Long Beach State coach Dan Monson helped turn Gonzaga into a national power more than a decade ago by challenging anyone, anywhere at any time.
He’s kept the same philosophy with the 49ers, although without the same spectacular results.
Casper Ware scored a career-high 28 points and Long Beach State raced by No. 9 Pittsburgh 86-76 on Wednesday night, the program’s first win over a top-10 team in nearly 20 years.
“It’s a big win but we expected to win this,” Ware said. “Everybody in the locker room knew we were going to win this game.”
Maybe because Monson told his players they would when practice started last month.
Long Beach State (2-0) has put together the toughest nonconference schedule in the country in each of the last two seasons, and this one is no different.
Wednesday night’s game was the start of a brutal stretch that includes trips to defending Mountain West champion San Diego State, No. 8 Louisville, No. 12 Kansas, No. 1 North Carolina along with a showdown in Hawaii against No. 13 Xavier three days before Christmas.
It’s how to make a name for yourself as a mid-major.

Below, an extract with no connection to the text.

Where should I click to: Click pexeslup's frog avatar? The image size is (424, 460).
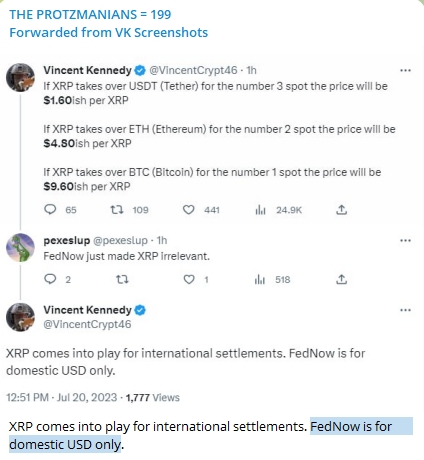tap(20, 248)
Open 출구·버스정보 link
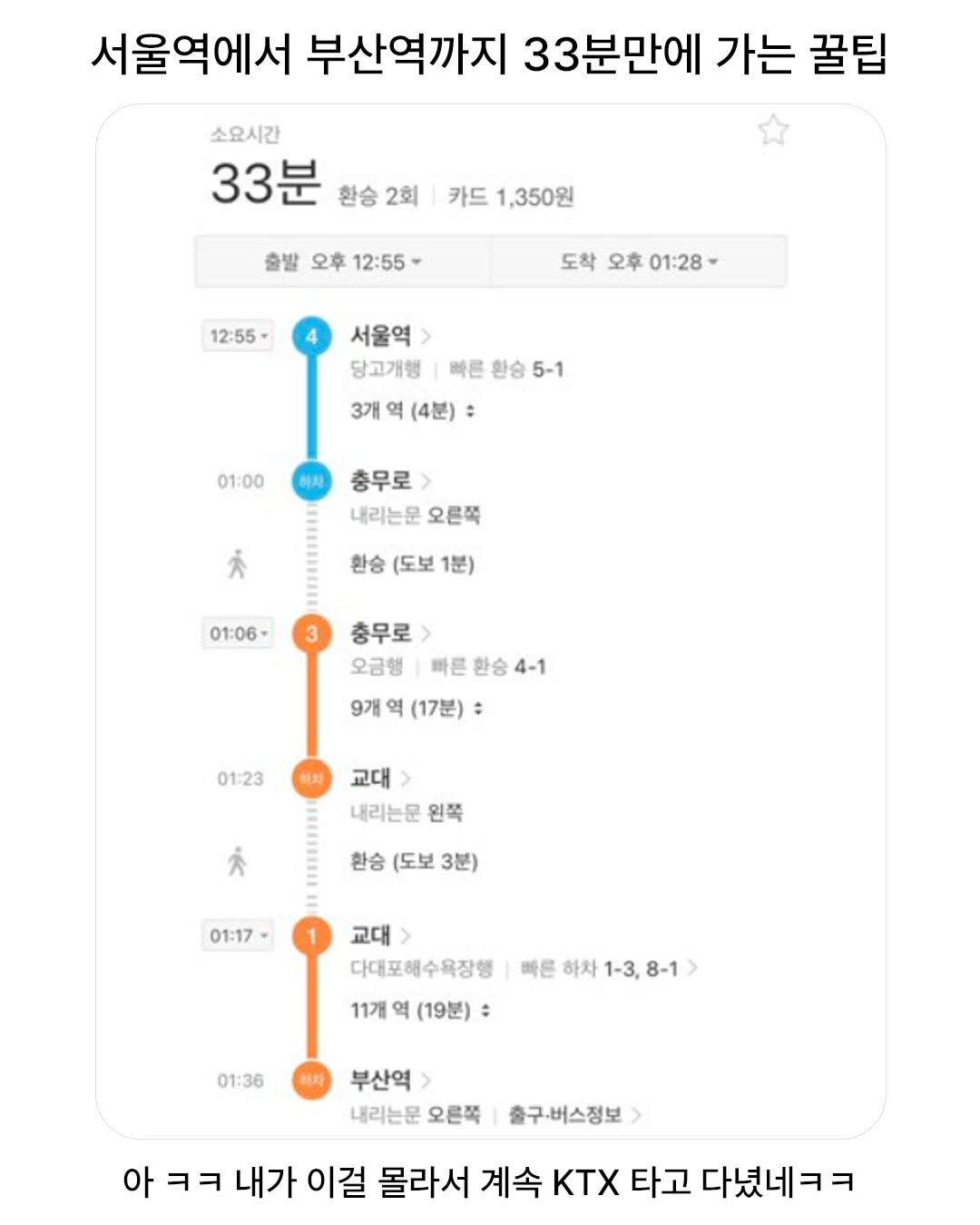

Only Monson has grown tired of the act and he let his team know it.
“I told `em the first meeting of the year that playing this schedule is unacceptable,” he said. “It’s time for this team to stop playing the toughest schedule and start competing against the toughest schedule.”
So far, so very good.
Long Beach State became just the second non-Big East team to win at the Petersen Events Center and the first nonconference opponent to knock off the Panthers at home in November and December since the gym opened in 2002.
“We got beat every which way,” Pitt coach Jamie Dixon said.
James Ennis added 19 points and Larry Anderson had 12 points and seven assists for the 49ers (2-0), who relentlessly attacked the Panthers.
“All teams, they try to do a lot to stop us from running, but we were just too fast today,” Ware said. “We were clicking on offense and it was too fast (for them) to stop us.”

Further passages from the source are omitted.